Bias correct the data in this DataHandler using linear bias correction factors from files output by MonthlyLinearCorrection or LinearCorrection from sup3r.bias.bias_calc

Parameters:

bc_files (list | tuple | str) – One or more filepaths to .h5 files output by MonthlyLinearCorrection or LinearCorrection. These should contain datasets named “{feature}_scalar” and “{feature}_adder” where {feature} is one of the features contained by this DataHandler and the data is a 3D array of shape (lat, lon, time) where time is length 1 for annual correction or 12 for monthly correction.
threshold (float) – Nearest neighbor euclidean distance threshold. If the DataHandler coordinates are more than this value away from the bias correction lat/lon, an error is raised.

load_cached_data(with_split=True)

Load data from cache files and split into training and validation

Parameters:: with_split (bool) – Whether to split into training and validation data or not.

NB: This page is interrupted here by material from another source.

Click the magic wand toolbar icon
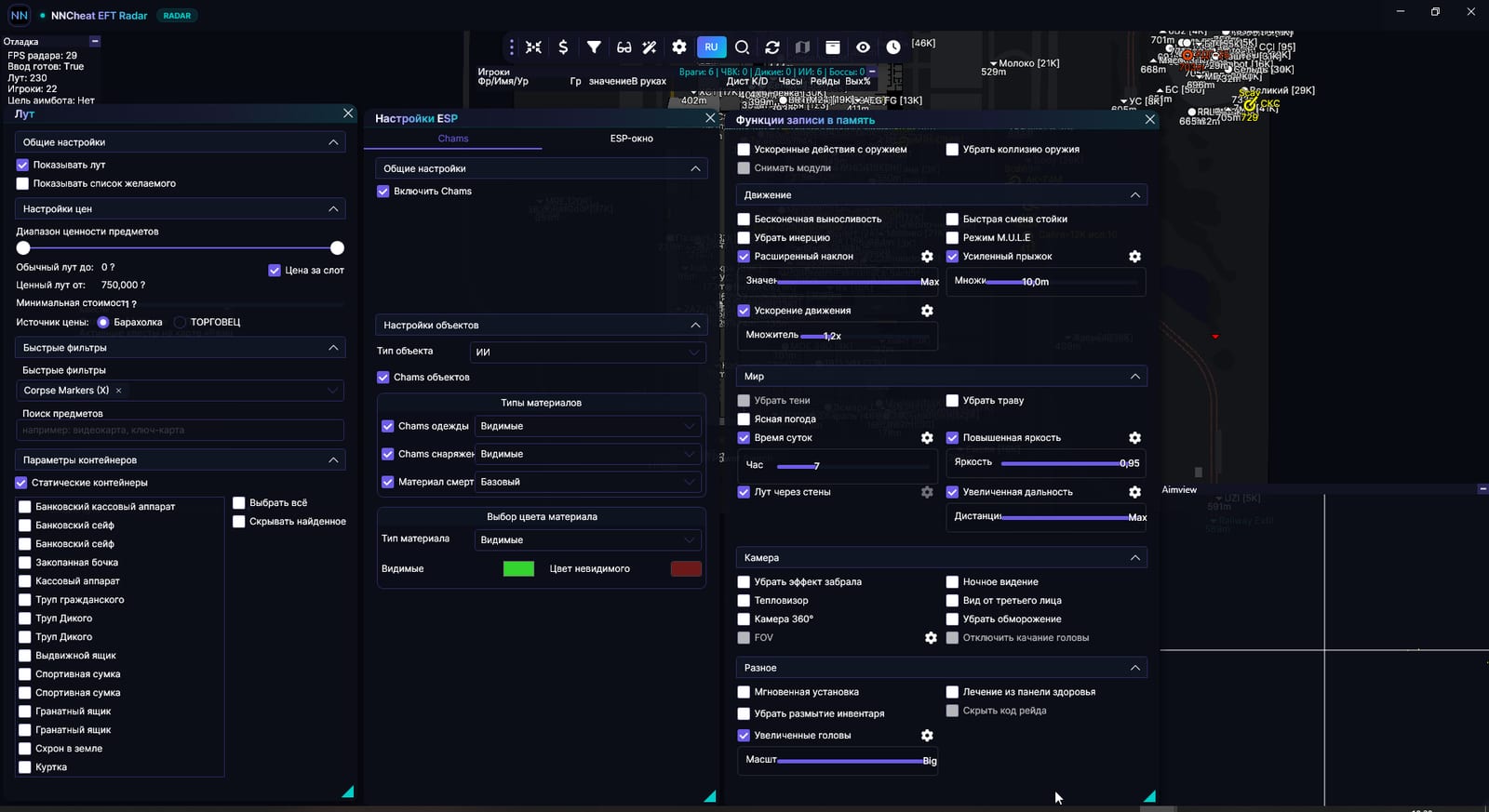Image resolution: width=1489 pixels, height=812 pixels. pos(650,47)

property load_workers: Get upper bound on load workers based on memory limits. Used to load cached data.

property longitude: Flattened list of longitudes

classmethod lookup(feature, attr_name, handle_features=None)

Lookup feature in feature registry

Parameters:

feature (str) – Feature to lookup in registry
attr_name (str) – Type of method to lookup. e.g. inputs or compute
handle_features (list) – List of feature names (datasets) available in the source file. If feature is found explicitly in this list, height/pressure suffixes will not be appended to the output.

Returns:

method | None – Feature registry method corresponding to feature

property lr_features: Get a list of low-resolution features. It is assumed that all features are used in the low-resolution observations. If you want to use high-res-only features, use the DualDataHandler class.

property lr_only_features: List of feature names or patt*erns that should only be included in the low-res training set and not the high-res observations.

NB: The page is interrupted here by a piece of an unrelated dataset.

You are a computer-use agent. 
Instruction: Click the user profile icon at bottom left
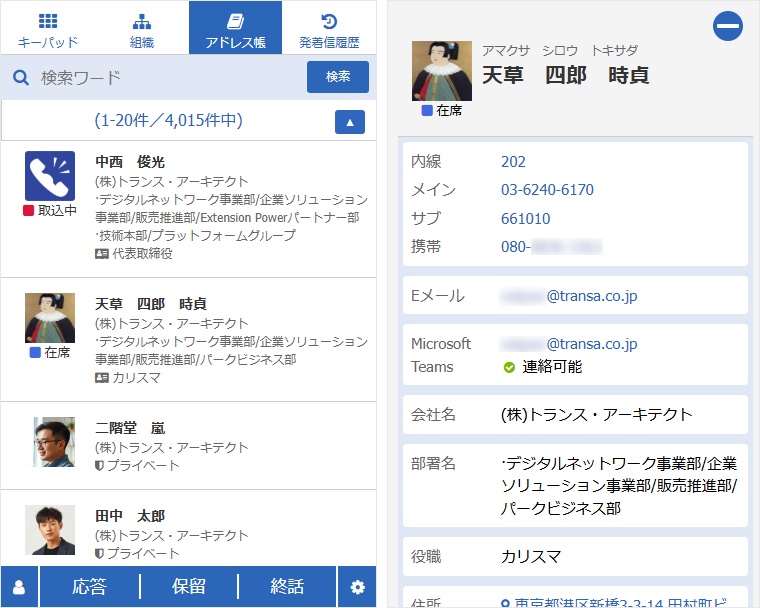tap(19, 587)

mask_nan(): Drop timesteps with NaN data

property means

Get the mean values for each feature.

Returns:: dict

property meta: Meta dataframe with coordinates.

property n_tsteps: Get number of time steps to extract

property need_full_domain: Check whether we need to get the full lat/lon grid to determine target and shape values

property noncached_features: Get list of features needing extraction or derivation

property norm_workers: Get upper bound on workers used for normalization.

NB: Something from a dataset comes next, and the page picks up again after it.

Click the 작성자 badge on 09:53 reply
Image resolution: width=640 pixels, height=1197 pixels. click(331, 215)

normalize(means=None, stds=None, features=None, max_workers=None)

Normalize all data features.

Parameters:

means (dict | none) – Dictionary of means for all features with keys: feature names and values: mean values. If this is None, the self.means attribute will be used. If this is not None, this DataHandler object means attribute will be updated.
stds (dict | none) – dictionary of standard deviation values for all features with keys: feature names and values: standard deviations. If this is None, the self.stds attribute will be used. If this is not None, this DataHandler object stds attribute will be updated.
features (list | None) – List of features used for indexing data array during normalization.
max_workers (None | int) – Max workers to perform normalization. if None, self.norm_workers will be used

classmethod parallel_compute(data, file_paths, raster_index, time_chunks, derived_features, all_features, handle_features, max_workers=None)

Compute features using parallel subprocesses

Parameters:

data (dict) – dictionary of feature arrays with integer keys for chunks and str keys for features. e.g. data[chunk_number][feature] = array. (spatial_1, spatial_2, temporal)
file_paths (list) – Paths to data files. Used if compute method operates directly on source handler instead of input arrays. This is done with features without inputs methods like lat_lon and topography.
raster_index (ndarray) – raster index for spatial domain
time_chunks (list) – List of slices to chunk data feature extraction along time dimension
derived_features (list) – list of feature strings which need to be derived
all_features (list) – list of all features including those requiring derivation from input features
handle_features (list) – Features available in raw data
max_workers (int | None) – Number of max workers to use for computation. If equal to 1 then method is run in serial

Returns:

data (dict) – dictionary of feature arrays, including computed features, with integer keys for chunks and str keys for features. Includes e.g. data[chunk_number][feature] = array. (spatial_1, spatial_2, temporal)

classmethod parallel_extract(file_paths, raster_index, time_chunks, input_features, max_workers=None, **kwargs)

Extract features using parallel subprocesses

Parameters:

file_paths (list) – list of file paths
raster_index (ndarray | list) – raster index for spatial domain
time_chunks (list) – List of slices to chunk data feature extraction along time dimension
input_features (list) – list of input feature strings
max_workers (int | None) – Number of max workers to use for extraction. If equal to 1 then method is run in serial
kwargs (dict) – kwargs passed to source handler for data extraction. e.g. This could be {‘parallel’: True,

‘chunks’: {‘south_north’: 120, ‘west_east’: 120}}

which then gets passed to xr.open_mfdataset(file, **kwargs)

Returns:

dict – dictionary of feature arrays with integer keys for chunks and str keys for features. e.g. data[chunk_number][feature] = array. (spatial_1, spatial_2, temporal)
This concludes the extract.